Około trzydziestu osób gromadzi się na modlitwie przed kościołem posąg: są tacy, którzy proszą o ułaskawienie, którzy mogą porozmawiać z panią Piną. Ten ostatni jest jednak chory i nie może wstać. Pojawia się tylko na krótkie powitanie i prosi wszystkich o modlitwę, obiecując, że jeśli wrócą, da im trochę bawełny. Z olejem wypływającym z tuniki figury Madonny. Wszyscy mówią, że wierzą w cud, nawet jeśli istnieje Kuria wyraziła ostrożność na siebie.

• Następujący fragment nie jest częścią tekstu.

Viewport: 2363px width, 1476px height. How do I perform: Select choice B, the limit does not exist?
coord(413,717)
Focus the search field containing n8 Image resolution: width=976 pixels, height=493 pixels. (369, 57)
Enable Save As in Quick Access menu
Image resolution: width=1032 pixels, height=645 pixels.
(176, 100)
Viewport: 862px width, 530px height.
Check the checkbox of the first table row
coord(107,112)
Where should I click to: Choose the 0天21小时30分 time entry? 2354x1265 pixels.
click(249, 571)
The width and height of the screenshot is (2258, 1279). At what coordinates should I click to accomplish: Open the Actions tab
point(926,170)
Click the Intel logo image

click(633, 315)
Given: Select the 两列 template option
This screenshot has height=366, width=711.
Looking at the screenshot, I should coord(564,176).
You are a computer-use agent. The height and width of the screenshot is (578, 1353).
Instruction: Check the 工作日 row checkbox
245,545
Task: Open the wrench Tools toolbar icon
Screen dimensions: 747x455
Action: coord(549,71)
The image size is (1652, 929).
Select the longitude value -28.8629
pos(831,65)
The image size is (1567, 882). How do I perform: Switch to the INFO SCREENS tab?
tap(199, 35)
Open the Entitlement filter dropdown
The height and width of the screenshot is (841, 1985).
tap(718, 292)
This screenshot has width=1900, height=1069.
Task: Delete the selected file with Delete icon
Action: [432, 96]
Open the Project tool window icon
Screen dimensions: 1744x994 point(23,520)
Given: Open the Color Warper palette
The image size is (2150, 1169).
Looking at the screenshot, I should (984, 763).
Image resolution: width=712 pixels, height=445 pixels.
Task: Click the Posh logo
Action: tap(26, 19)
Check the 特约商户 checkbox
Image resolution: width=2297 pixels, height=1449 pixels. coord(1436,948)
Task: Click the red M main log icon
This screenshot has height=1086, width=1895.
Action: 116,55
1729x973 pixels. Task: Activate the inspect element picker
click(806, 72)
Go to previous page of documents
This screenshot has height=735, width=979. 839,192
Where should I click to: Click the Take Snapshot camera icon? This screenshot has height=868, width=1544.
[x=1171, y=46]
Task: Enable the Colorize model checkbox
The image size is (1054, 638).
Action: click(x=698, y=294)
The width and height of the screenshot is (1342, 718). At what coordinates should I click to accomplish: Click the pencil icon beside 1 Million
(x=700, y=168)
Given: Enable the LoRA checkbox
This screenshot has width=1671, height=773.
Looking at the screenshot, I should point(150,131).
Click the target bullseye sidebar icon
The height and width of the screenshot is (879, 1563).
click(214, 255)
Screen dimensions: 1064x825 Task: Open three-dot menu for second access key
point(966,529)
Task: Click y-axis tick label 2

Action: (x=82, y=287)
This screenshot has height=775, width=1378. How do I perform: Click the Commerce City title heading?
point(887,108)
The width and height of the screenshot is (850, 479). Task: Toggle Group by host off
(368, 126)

Madonna z Giampilieri powraca do łez: historia pani Piny

Pani Pina Micali, która od 30 lat otrzymuje mistyczne dary z nieba. Zdjęcie pochodzi z fanpage.it usługi internetowej

Statuetka została podarowana w zeszłym roku przez kapłan Agrigento, wokół są inne ikony Madonny z twarzą poplamioną czerwienią. U góry twarz Chrystusa, który stał przy łóżku Signora Pina, pierwszy obiekt domu, z którego 25 lat temu, w 1989 r. wyciekłaby „krew”. W 1992 roku ks.Dotknął jednego z posągów Madonny, a następnie wszystkie pozostałe podarował Signorze Pinie. Na powitanie wiernych Francesca Gorpia, członek stowarzyszenia Emmanuele Onlus.

Zbliżenie łzawej krwi posągu Marii Addoloraty

"Każdy Wtorek i piątek aw każdą pierwszą sobotę miesiąca odmawiamy różaniec, a Signora Pina widzi Matkę Bożą - mówi - kiedy indziej widziała też Jezusa. Matka Boga wyjaśnia jej, że w dzisiejszych czasach zbyt wiele dusz wybiera zło i że musimy się za nie modlić. Matka Boża powiedziałaby również, że wybrała Giampilieri na te wydarzenia, ponieważ tutaj rozpocznie się nawrócenie dusz ”. A na uzasadnione wątpliwości co do sprawy wolontariusz odpowiada: „W przeszłości były łzy analizowane przez lekarzy i mówiono o wydarzeniach nie do wyjaśnienia i obecność ludzkiej krwi ”.

Madonna z Giampilieri, cud czy sugestia?